Ya no hay secciones. Las secciones son (según veo) lo primero que se lleva por delante una crisis.
Una crisis es algo que debe ser advertido con claridad y notificado con urgencia. Es un problema a resolver, pero también uno que evoluciona, por lo que una crisis se convierte muy pronto en una sección que contamina a todas las demás hasta terminar sometiéndolas a su organigrama repetitivo como la crisis a las crisis.
— No te pierdas.
— No se ha conseguido defender a la población de una crisis económica derivada de lo que sea mediante un ingreso mínimo vital; no se ha derogado la ley mordaza, ni la reforma laboral, ni se ha rescatado a la sanidad pública de su muerte anunciada, ni se ha salvado a la educación de la condena impuesta en su día por los mercaderes de privilegios, ni se ha abordado una reforma fiscal sin la que volveremos a ser los pobres quienes paguemos la tranquilidad de los ricos, ni…
— Los taimados jefazos de siempre.
— Y sus imaginativas maneras de repetir la historia.
Ocurre entonces que, en plena necesidad de fe en el sistema, ante una emergencia real que precisa del liderazgo de nuestros representantes (y de nuestra confianza en ellos), el sistema nos miente ofreciéndonos un espectáculo vacío, impropio, centrado en sus ambiciones de poder, mientras la prensa nos entretiene o nos manipula en todo aquello que escapa a la urgencia real por la vía sentimental, poética o trascendente, y repetitiva. Cuando las noticias son, en realidad, la noticia, opinar es más rentable que informar.
Se disuelve todo aquello que no sea opinar sobre la gestión de la enfermedad, como si el Ministro de tal o de cual lo fuese de paja ante una realidad que sopla sobre su cometido como el lobo del cuento ante la cabaña de los tres cerditos; pero la misma pandemia se disuelve también, zozobra en su gestión como un frágil esquife en un mar de opiniones. Todo se vuelve turbio porque la transparencia se llena de gotitas de saliva que deslumbran a la claridad.

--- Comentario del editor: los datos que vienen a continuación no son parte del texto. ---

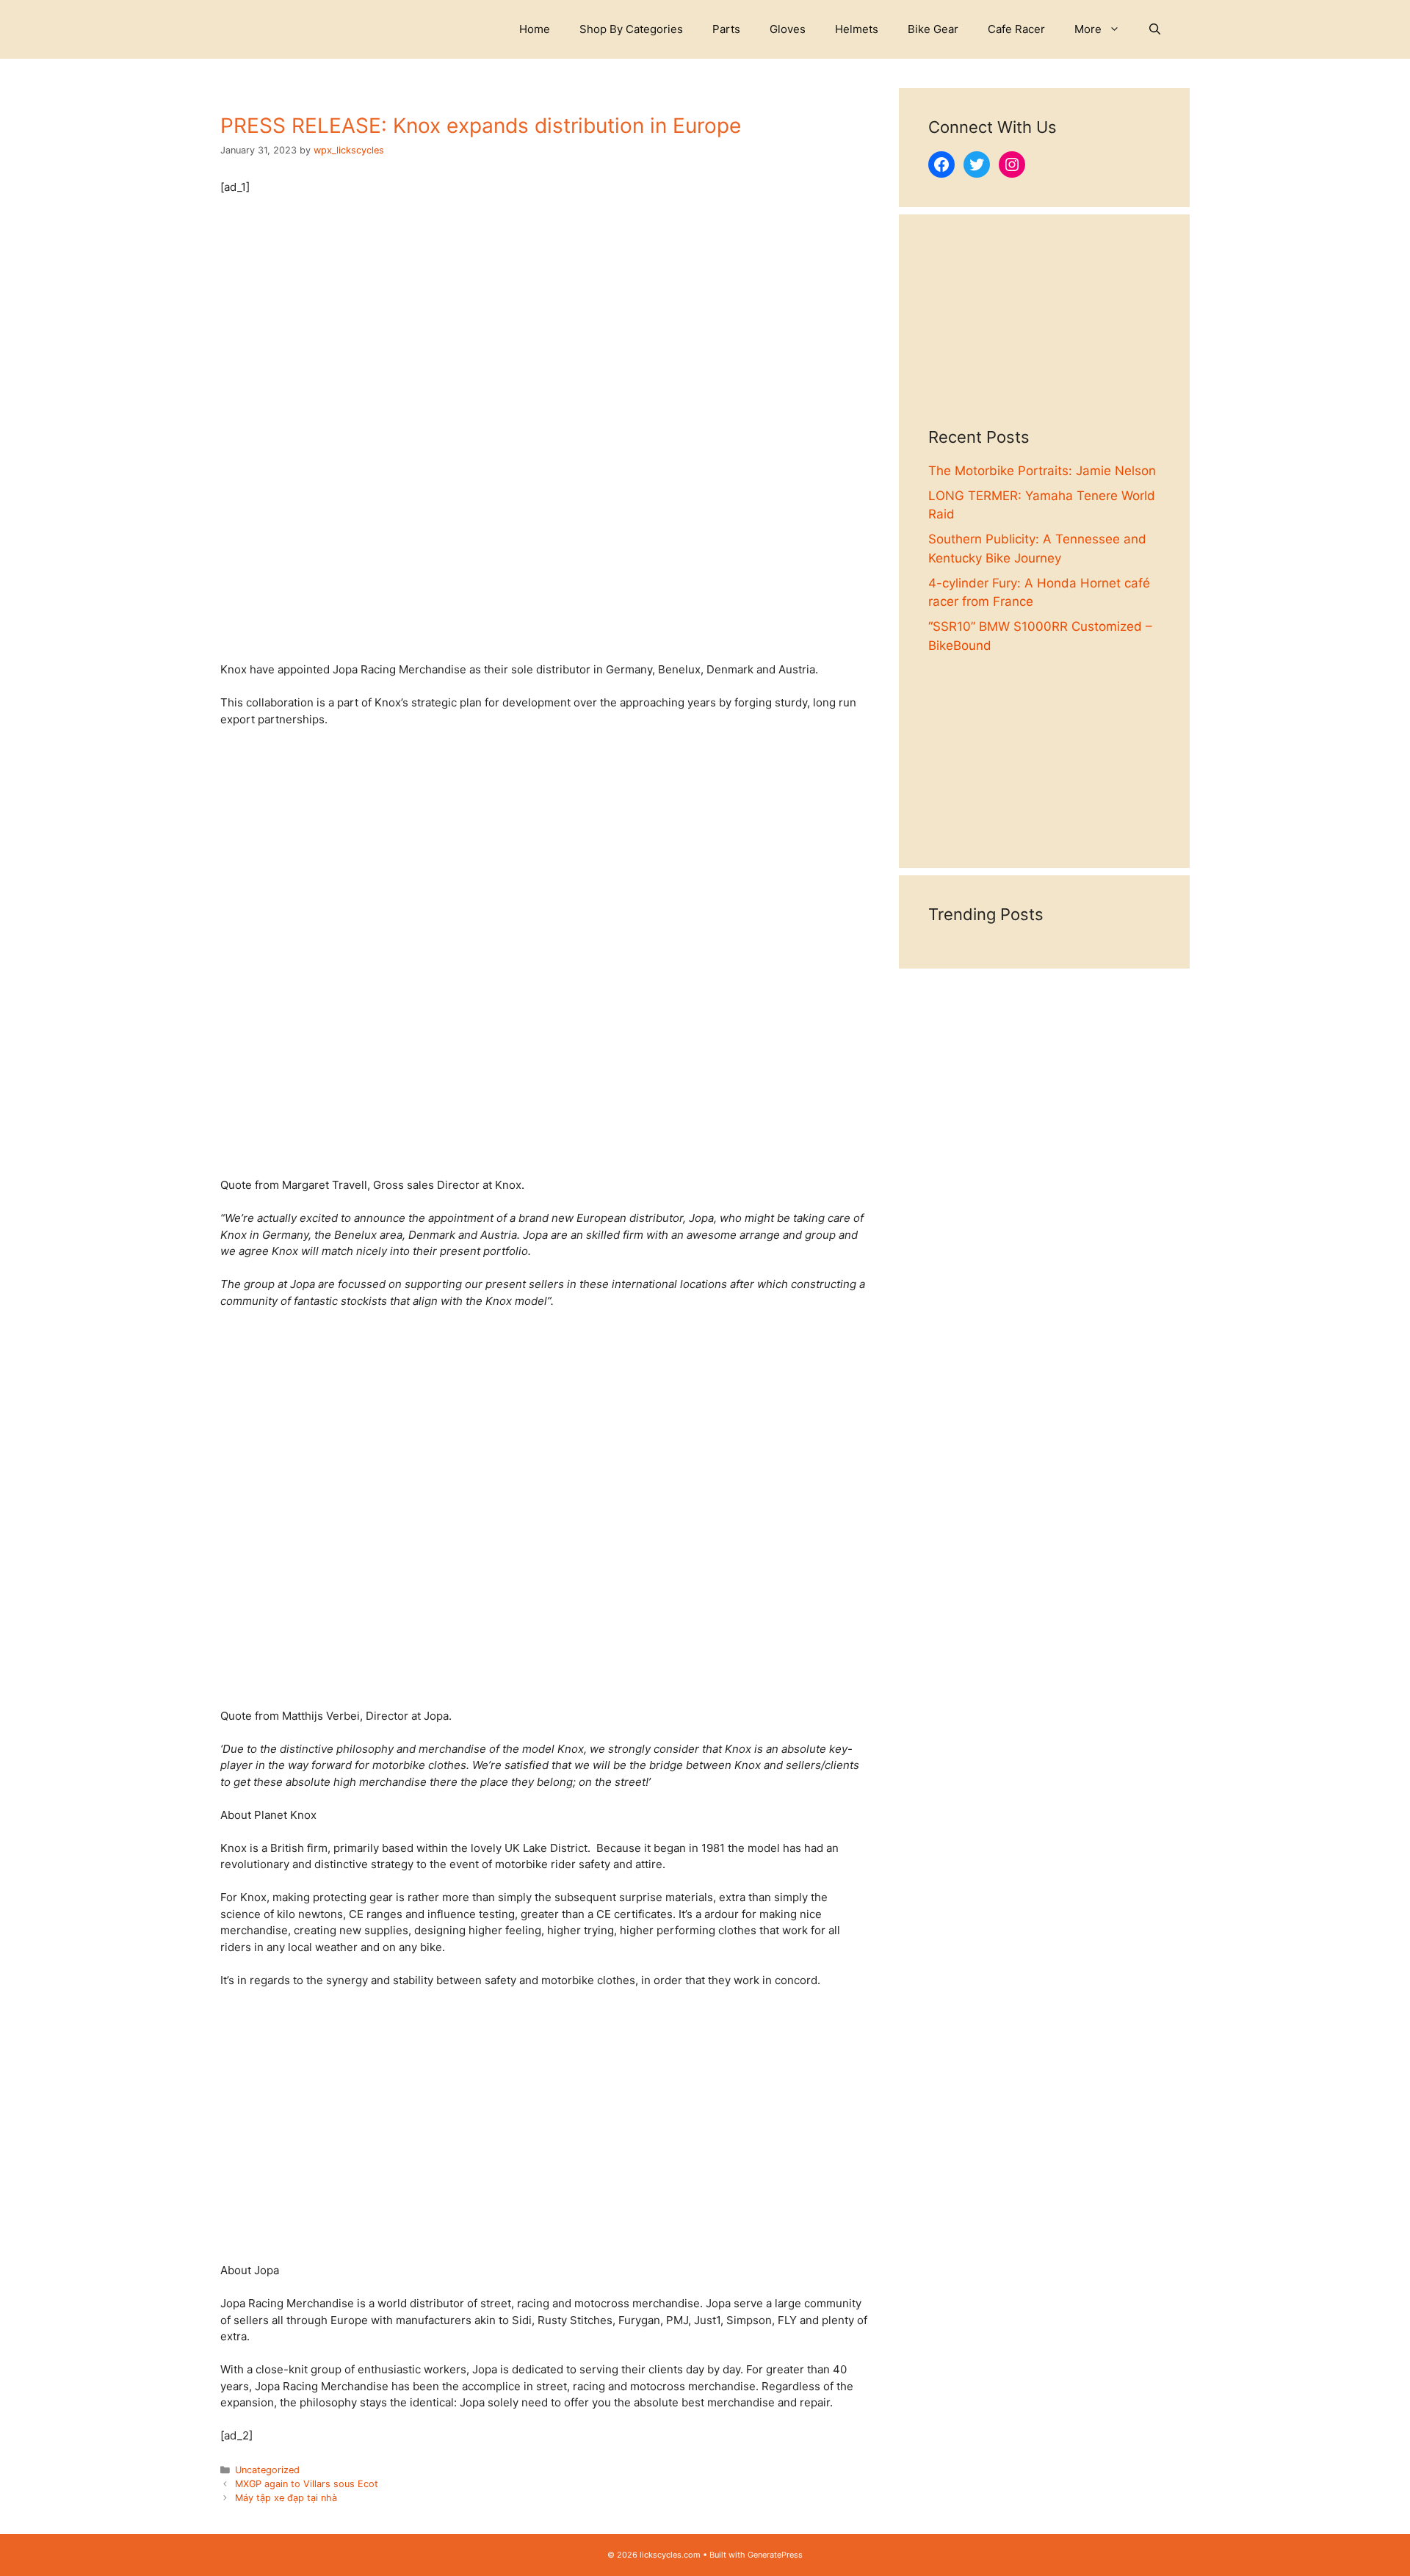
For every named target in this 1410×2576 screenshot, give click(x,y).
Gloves (788, 29)
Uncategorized (267, 2469)
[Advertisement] (1044, 335)
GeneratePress (775, 2555)
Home (534, 29)
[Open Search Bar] (1155, 29)
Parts (726, 29)
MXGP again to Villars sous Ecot (306, 2483)
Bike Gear (933, 29)
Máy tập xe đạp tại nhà (286, 2497)
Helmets (856, 29)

Bárcenas terminará siendo una cortina de humo para ocultar la mala gestión gubernamental, etc… No quería decirlo, pero los argumentos de la derecha siempre me han parecido inferiores a su pretensión, como de niños defendiendo a su padre.

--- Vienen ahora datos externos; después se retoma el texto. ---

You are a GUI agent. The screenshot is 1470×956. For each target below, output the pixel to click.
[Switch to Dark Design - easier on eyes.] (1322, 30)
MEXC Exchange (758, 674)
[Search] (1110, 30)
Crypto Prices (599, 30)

— Los de la izquierda son muy complicados.
— Ya.
No me siento capaz de decir que deberíamos de hacer esto o lo otro. Deberíamos pensar que el modelo no es ese incontestable establecido por Netflix, que el mundo no es lo que nos han dicho y que si hay tanto imbécil soltando incoherencias es porque son hijos de un sistema que durante siglos les convenció (la letra con sangre entra) de que el poder era una gracia de un dios.

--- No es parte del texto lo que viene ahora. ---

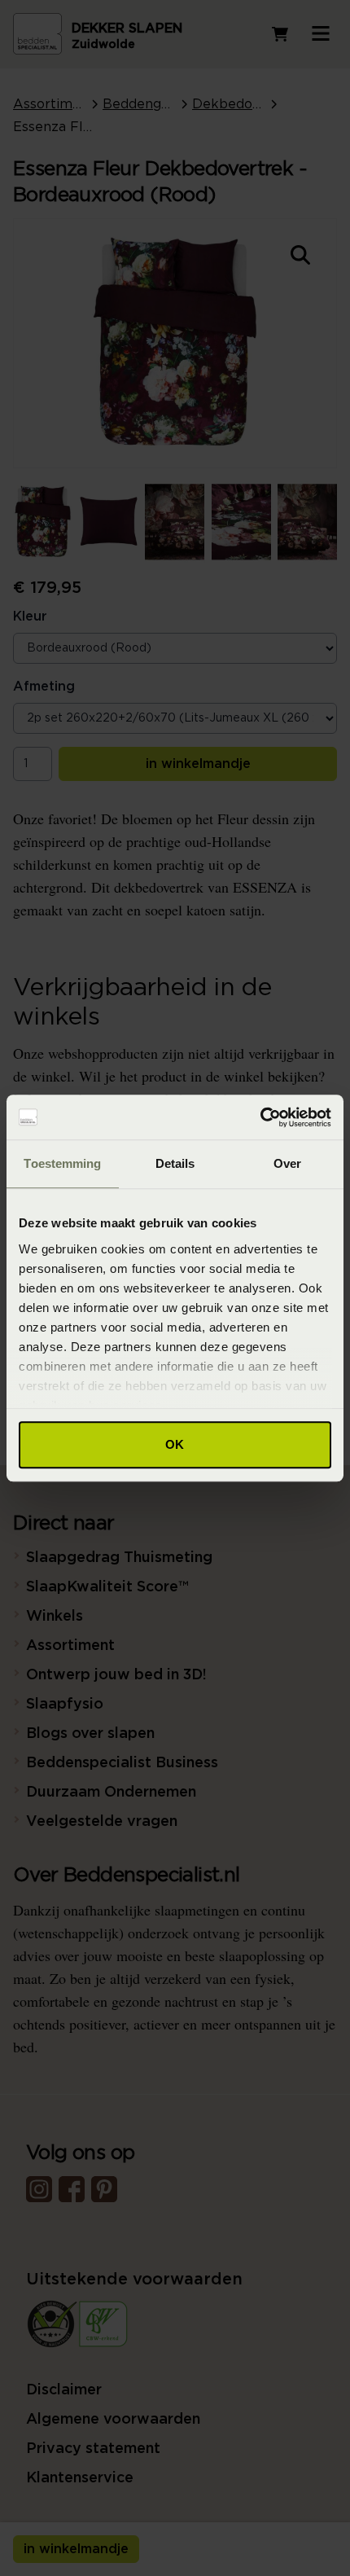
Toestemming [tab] (62, 1163)
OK (174, 1444)
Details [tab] (175, 1163)
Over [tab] (287, 1163)
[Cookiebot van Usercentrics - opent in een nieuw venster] (260, 1117)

¿Es tan raro que haya gente tarada pensando que está siendo el objeto de un experimento subnormal, pero típicamente capitalista? ¿Son culpables de su idiotez semejantes productos o, como los carteristas, son la excrecencia inevitable de un sistema de clases? En serio: ¿no tienen motivos para sentirse engañados?, ¿son sus tonterías más grandes que las que oyen todos los días de boca de sus artistas favoritos, de sus periodistas favoritos, de sus políticos favoritos? En serio: ¿son menos inteligentes que el presidente de América de Arriba?
En Magaz de Abajo nos ponemos la mascarilla y vivimos como siempre por lo demás, juntos pero no cerca. Y aunque a estas alturas casi todos tenemos un positivo en la familia, no le echamos la culpa de eso a nuestro enemigo.
Nuestro enemigo ya nos empobrecía moral y materialmente con sus imposiciones y chulerías siglos antes de que esta cosa lo trastocara todo, así que no le vamos a dejar que nos mate un árbol o nos discuta una linde y le eche la culpa a los chinos. En Magaz de Abajo somos más inteligentes que el presidente de América de Arriba. No confundimos cuidarse con defenderse, pero sabemos hacer las dos cosas. También diferenciamos entre repetición y ritmo. Lo hemos leído en un libro que no escribió nadie, ni dios, ni nadie.